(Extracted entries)
=== Begin Enclosure ===

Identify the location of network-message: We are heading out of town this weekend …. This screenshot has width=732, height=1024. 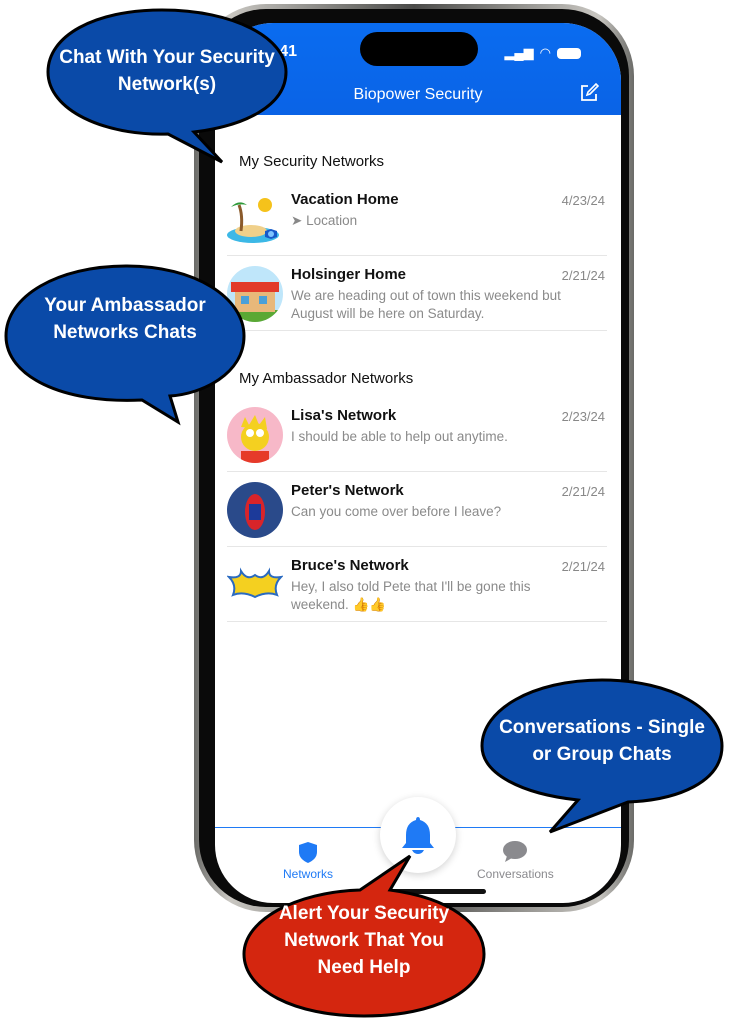
(426, 304).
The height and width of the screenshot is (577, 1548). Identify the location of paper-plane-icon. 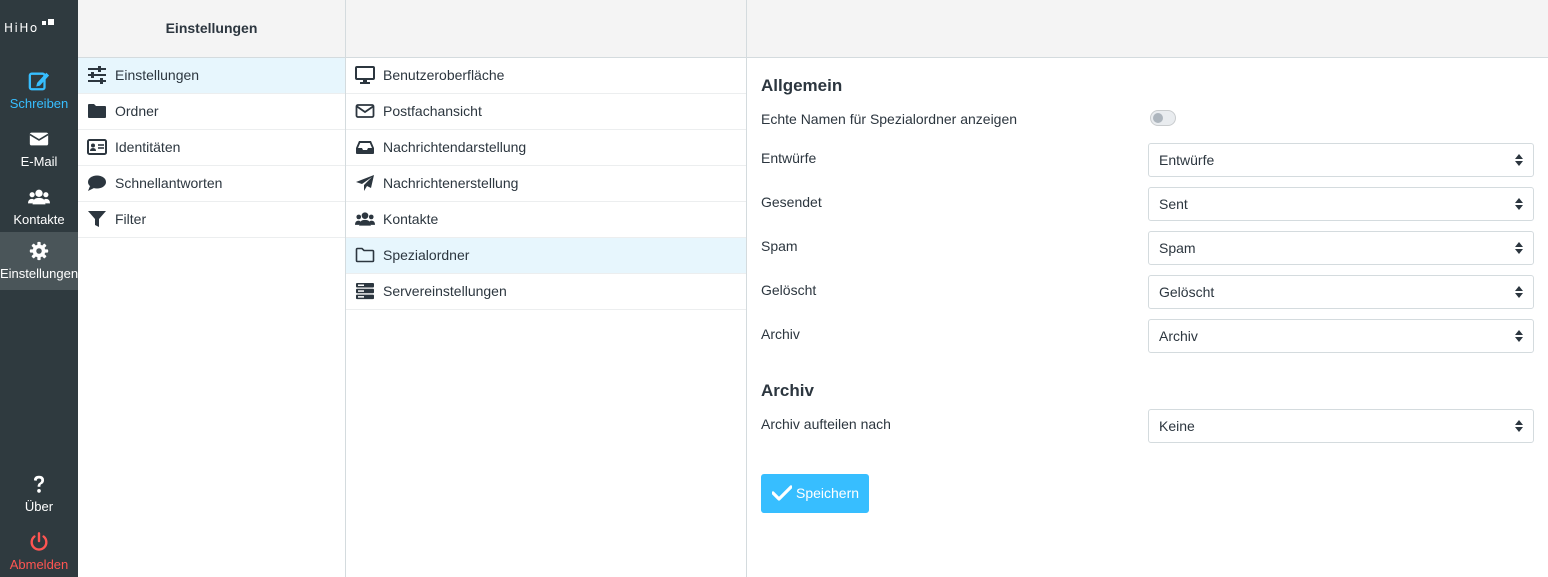
(365, 183).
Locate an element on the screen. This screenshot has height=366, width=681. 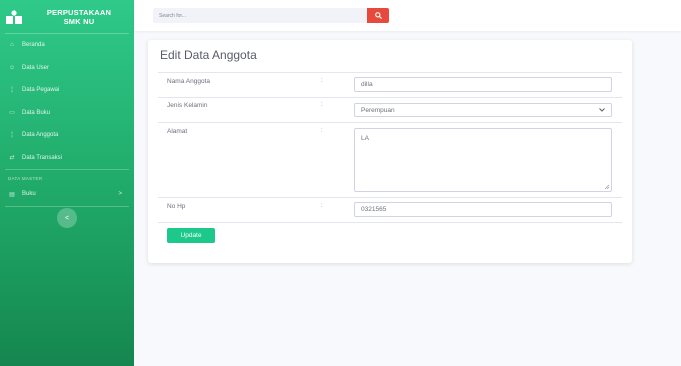
chevron-down-icon is located at coordinates (602, 110).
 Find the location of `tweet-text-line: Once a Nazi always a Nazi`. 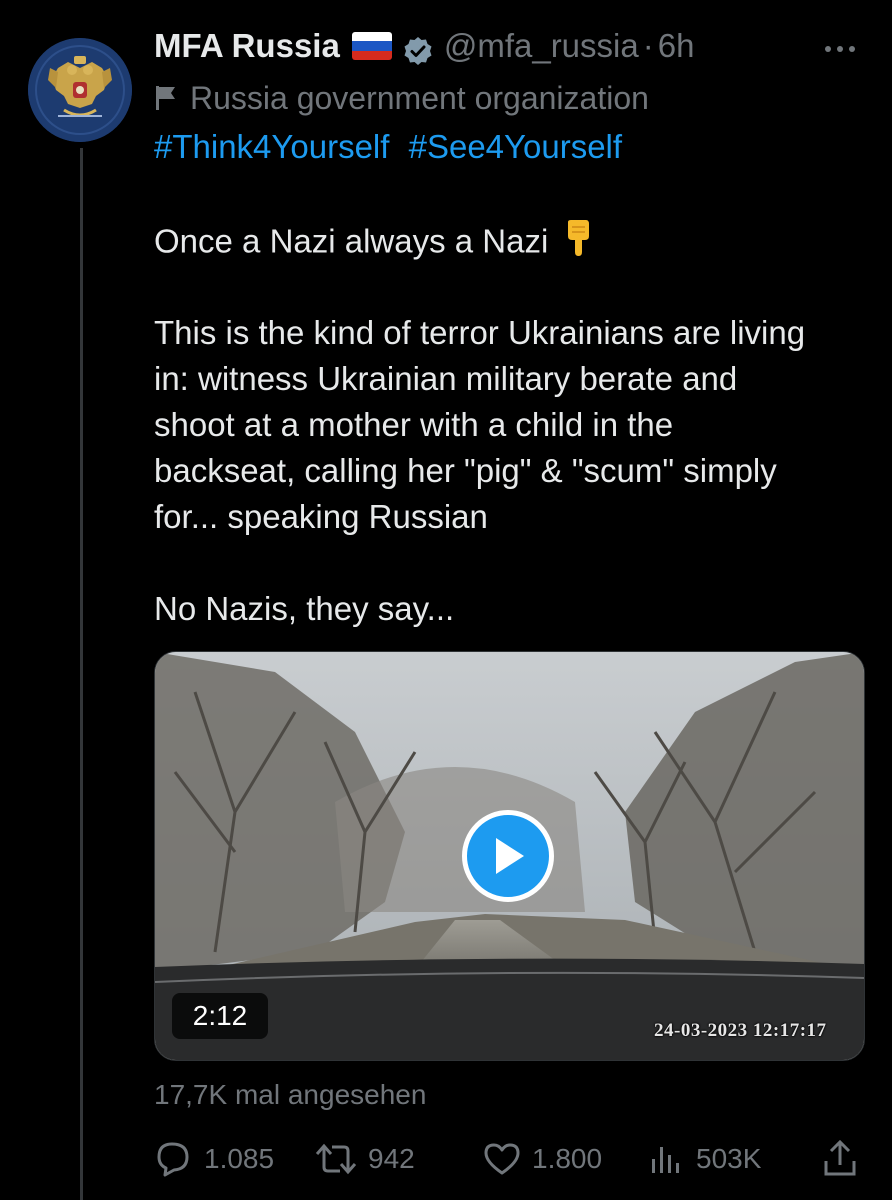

=== End Enclosure ===

WHAT THE TASK ASKS - Reproduce every entry above word for word, leaving out the pictures.

RESPONSE BELOW -
Identify the location of network-message: We are heading out of town this weekend …. This screenshot has width=732, height=1024. 
(426, 304).
The height and width of the screenshot is (577, 1548). Identify the location of paper-plane-icon. 
(365, 183).
Locate an element on the screen. This screenshot has height=366, width=681. 
chevron-down-icon is located at coordinates (602, 110).
 Find the location of `tweet-text-line: Once a Nazi always a Nazi`. 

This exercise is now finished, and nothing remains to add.